The pain became a companion, maybe as addictive as the love, and after a while even the bitter taste of Xanax stopped providing the comfort of numbness. Waiting in endless cycles for a text, a call, a token of love that doesn't come, turns your mind inside out; the unknown and cryptic nature of a love that grows in the soil of intangibility, and the toxic mix of insecurity and fear. The dark thoughts creep in, the bogeyman under the bed we all feared as children, becomes real, he’s a shadow stalker and you can hear him whispering quietly in your ear that the thing you fear the most is preordained and then you wait for that first tentacle of fear to wrap itself around what’s left of you, and it starts to be a comfort – the idea of nothingness becomes appealing, a secret place, an escape plan, a resolute end that can't be dictated by external forces.

Laying in bed, you look at the bottles lined up, battalions of pills to ward away the dark place, and the bogeyman who inhabits it. The fleeting thought of the comfort they could bring, the last boundary between pain and peace… No more twisted feelings of dread and guilt for things already done, or things still undefined; the rejection you expect with a numb sense of helplessness and finality, no more heavy, painful heartbeats that pulse against the band of tightness in your chest. One last clear breath, release, and the freedom of nothingness.
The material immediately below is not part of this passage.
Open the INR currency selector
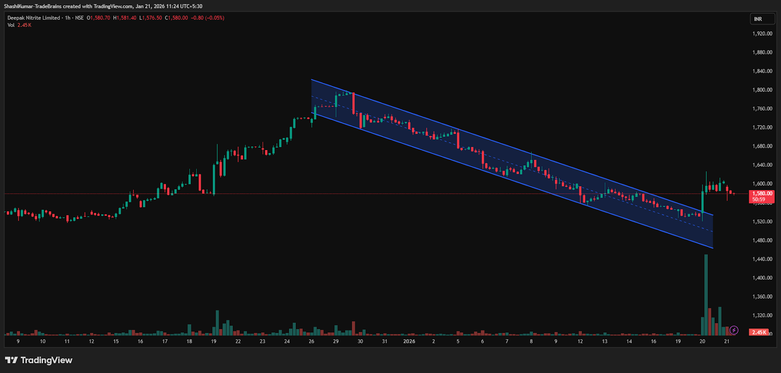The width and height of the screenshot is (781, 373). click(x=762, y=19)
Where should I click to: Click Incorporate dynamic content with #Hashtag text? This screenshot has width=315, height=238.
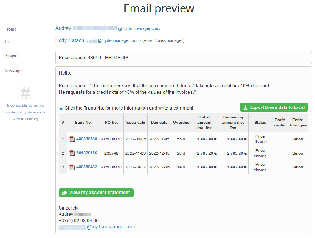(25, 112)

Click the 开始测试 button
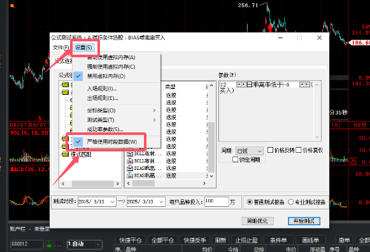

Reclining in a bath or floating in a pool turns into a delightful sensory deprivation chamber, you lay into the water and hear your breaths in an echoing cadence, your heart beats faint and steady, and you close your eyes and curse the fact that your brain will never let you sink three inches below the surface and inhale the water, pushing the last bit of oxygen out of your body while your soul floats away in an invisible swirl of stars.

So many tempting thoughts, a place to rest and be untouched by the ugliness of the world you created for yourself. No sense of dread or fear, being out of step with things everyone else seems to take for granted, living in isolation but somehow surrounded by people who ultimately see you as a burden, an obligation, or an object of curiosity. A creature that lives in the shell of a human body, but that has no connection to humanity – just grief and fear and pain, as pleasure and hope become ghosts of someone you once you knew.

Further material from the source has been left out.